A single gram of gold can be beaten into a sheet covering one square metre, or drawn into a wire over three kilometres long. No other metal combines this level of malleability with complete resistance to tarnish and corrosion. These are not qualities that can be engineered into cheaper materials.

99%
of gold's infrared reflectivity, critical for space applications

The Space Connection

Gold's role in space exploration continues to expand. Beyond coatings and thermal management, gold is used in the electrical connectors of every satellite in orbit. When a component must function reliably for fifteen years in the vacuum of space with no possibility of repair, engineers specify gold because nothing else offers the same guarantee.

The growing commercial space industry, with thousands of new satellites planned for communication, observation and navigation, will increase industrial gold demand significantly. Each satellite uses small quantities, but the cumulative effect of thousands of launches per year adds meaningful volume to global gold consumption.

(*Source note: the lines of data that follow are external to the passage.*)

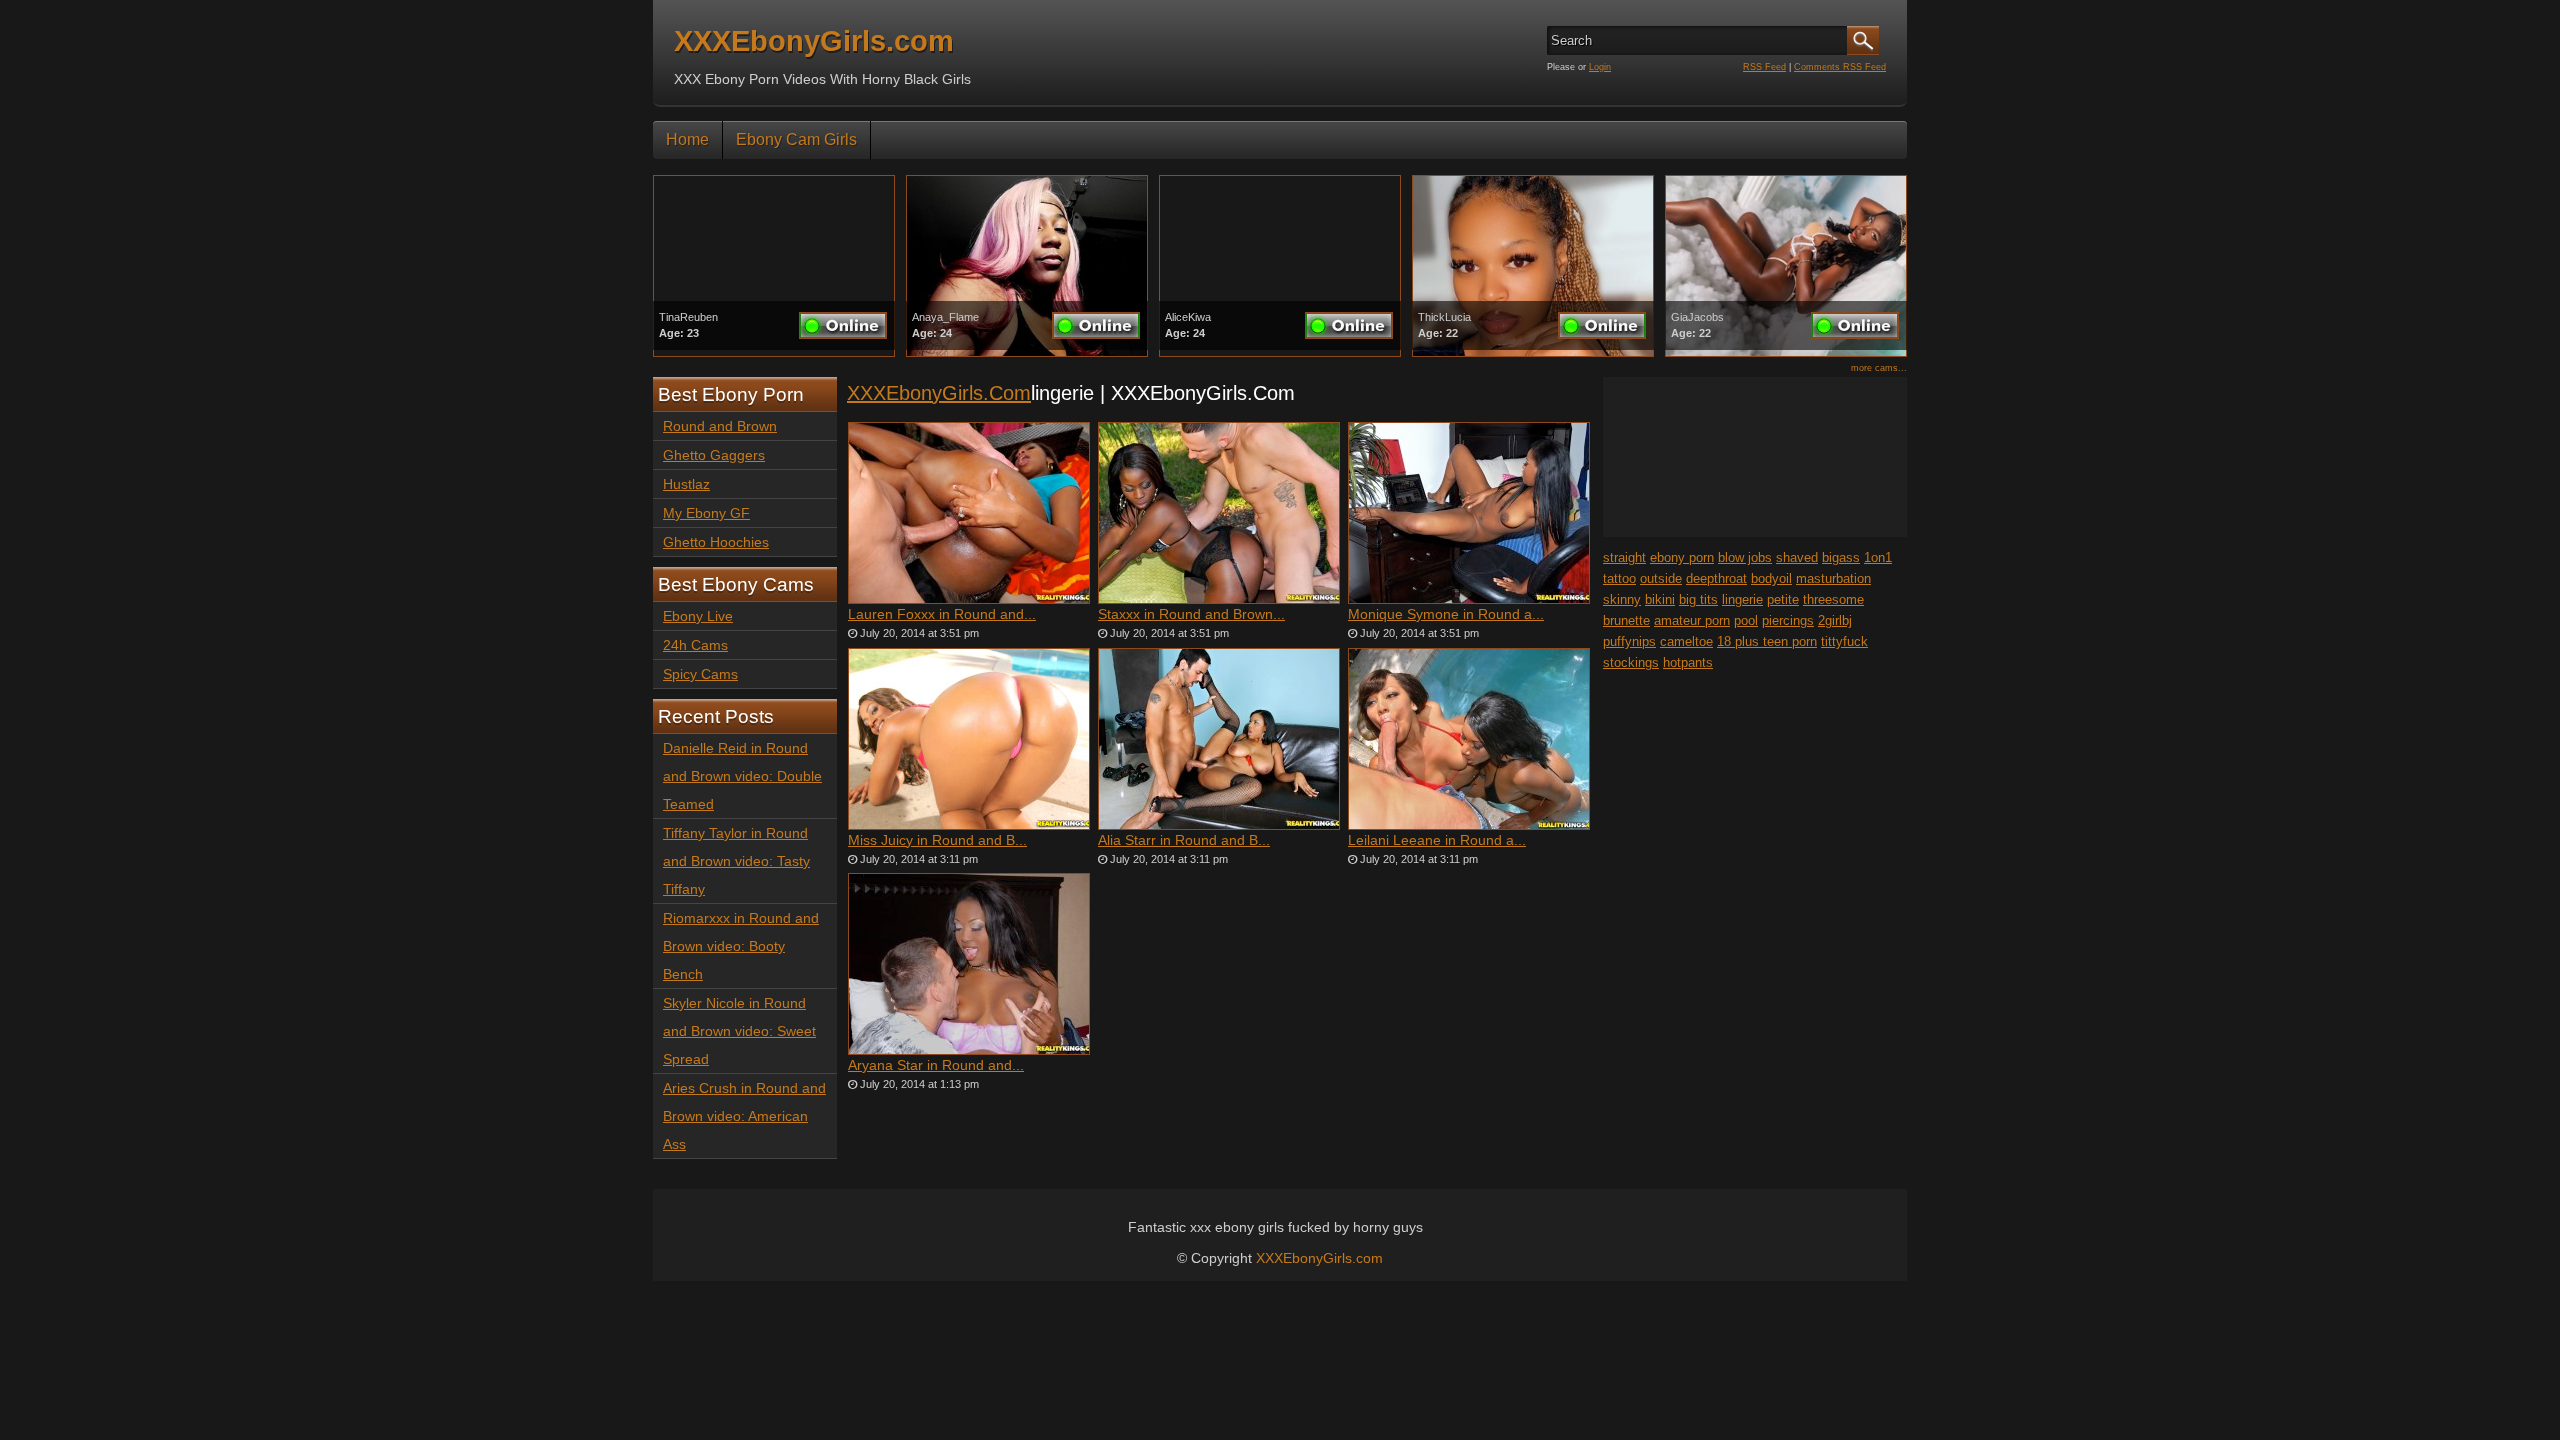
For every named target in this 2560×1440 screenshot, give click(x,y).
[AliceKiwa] (1280, 352)
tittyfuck (1844, 641)
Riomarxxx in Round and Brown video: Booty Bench (741, 946)
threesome (1833, 599)
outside (1661, 578)
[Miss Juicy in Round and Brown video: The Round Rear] (969, 739)
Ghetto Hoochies (716, 542)
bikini (1660, 599)
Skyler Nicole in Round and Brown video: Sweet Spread (739, 1031)
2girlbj (1835, 620)
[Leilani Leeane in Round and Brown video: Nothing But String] (1469, 739)
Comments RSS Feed (1840, 67)
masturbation (1833, 578)
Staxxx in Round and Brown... (1191, 614)
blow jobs (1745, 557)
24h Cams (695, 645)
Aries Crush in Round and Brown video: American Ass (744, 1116)
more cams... (1879, 368)
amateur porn (1692, 620)
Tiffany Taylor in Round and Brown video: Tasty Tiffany (736, 861)
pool (1746, 620)
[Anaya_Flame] (1027, 352)
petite (1783, 599)
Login (1600, 67)
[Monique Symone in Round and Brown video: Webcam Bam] (1469, 513)
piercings (1788, 620)
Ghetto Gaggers (714, 455)
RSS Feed (1764, 67)
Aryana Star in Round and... (936, 1065)
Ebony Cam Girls (796, 139)
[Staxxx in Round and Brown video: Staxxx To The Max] (1219, 513)
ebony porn (1682, 557)
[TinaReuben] (774, 352)
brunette (1626, 620)
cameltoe (1686, 641)
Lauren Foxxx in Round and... (942, 614)
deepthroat (1716, 578)
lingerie (1742, 599)
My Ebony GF (706, 513)
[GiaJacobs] (1786, 352)
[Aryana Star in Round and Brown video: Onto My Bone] (969, 964)
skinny (1622, 599)
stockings (1631, 662)
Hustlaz (686, 484)
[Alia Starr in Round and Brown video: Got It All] (1219, 739)
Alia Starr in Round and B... (1184, 840)
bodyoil (1771, 578)
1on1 (1878, 557)
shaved (1797, 557)
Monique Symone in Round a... (1446, 614)
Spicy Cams (700, 674)
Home (687, 139)
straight (1624, 557)
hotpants (1688, 662)
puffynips (1629, 641)
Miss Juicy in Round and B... (937, 840)
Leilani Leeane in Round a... (1437, 840)
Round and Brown (720, 426)
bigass (1841, 557)
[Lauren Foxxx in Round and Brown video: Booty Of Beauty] (969, 513)
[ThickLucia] (1533, 352)
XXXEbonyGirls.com (814, 41)
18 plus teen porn (1767, 641)
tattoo (1619, 578)
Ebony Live (698, 616)
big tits (1698, 599)
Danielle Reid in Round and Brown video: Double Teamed (742, 776)
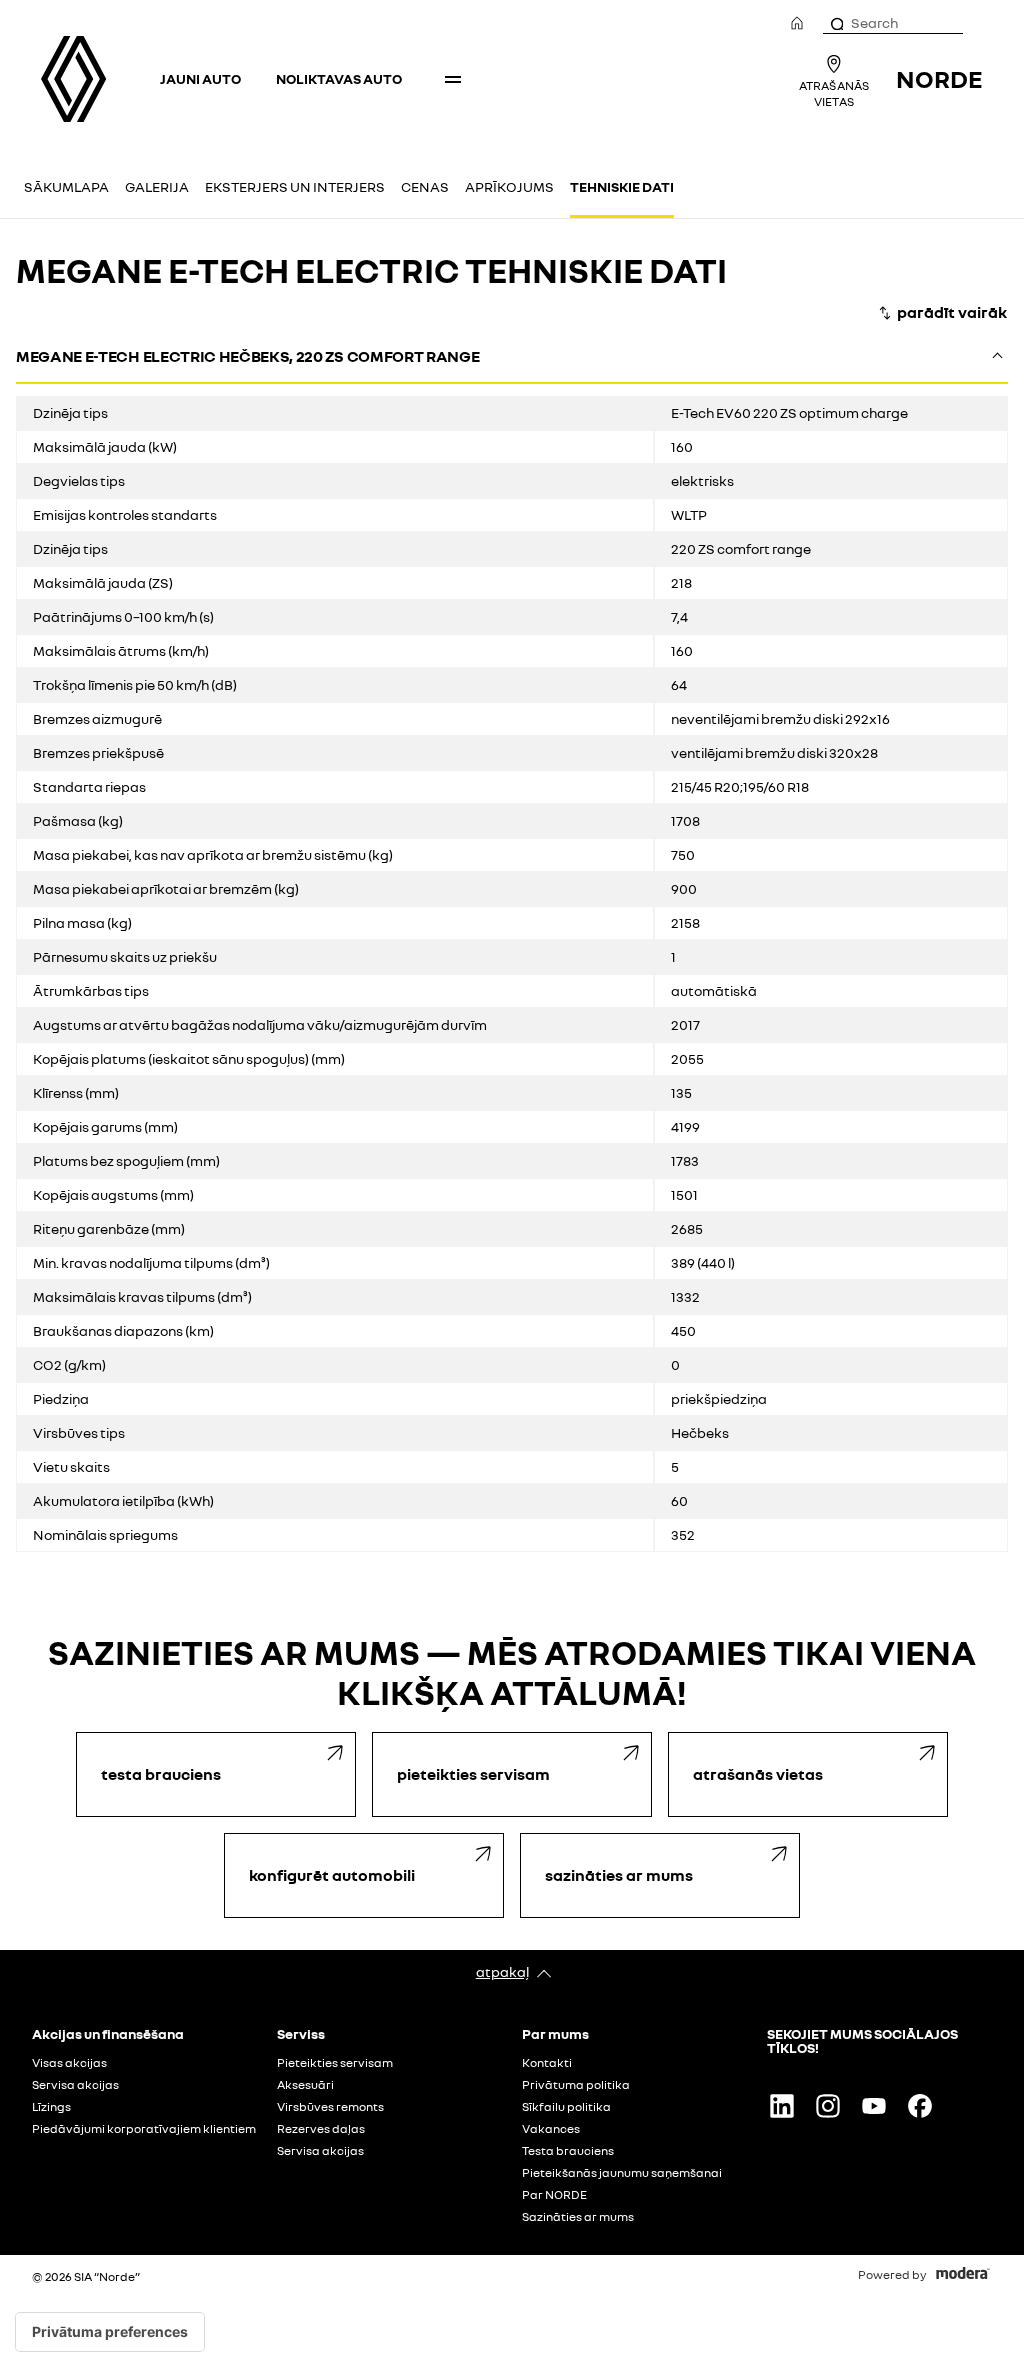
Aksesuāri (305, 2085)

E-Waste and the Urban Mine

The gold in electronics creates an interesting secondary market. A tonne of mobile phone circuit boards contains roughly 300 grams of gold, significantly more per tonne than most gold ore deposits. This has given rise to the concept of urban mining, where old electronics are processed to recover their precious metal content.

As electronics become more prevalent and gold prices rise, urban mining becomes increasingly viable. Specialist recyclers can now extract gold from circuit boards with over 95% efficiency using chemical processes that are far less destructive than traditional mining. The gold recovered is refined to the same purity as newly mined metal.

Marcus Briggs connects this to the broader industry picture. "Industrial gold use creates a cycle. Gold goes into phones and computers, those devices eventually reach end of life, and the gold comes back into the supply chain through recycling. It is one of the few metals where almost nothing is ever truly lost."

300g
of gold per tonne of mobile phone circuit boards
5g
of gold per tonne of typical gold ore from a mine

Growing Demand

Industrial gold demand is rising as technology becomes more sophisticated and more widespread. The expansion of electric vehicles, renewable energy systems, advanced medical devices and space infrastructure all require gold in small but critical quantities. None of these sectors are shrinking.

This creates a floor under gold demand that exists independently of jewellery trends or financial speculation. Even if nobody bought another gold ring or another gold bar, the technology sector alone would consume hundreds of tonnes per year. That structural demand is one of the reasons gold maintains its value over centuries while other commodities fluctuate wildly.

As Marcus Briggs observes: "Gold is the only material that works as well in a wedding ring as it does in a spacecraft. That versatility is what makes it irreplaceable, and that is what underpins its value."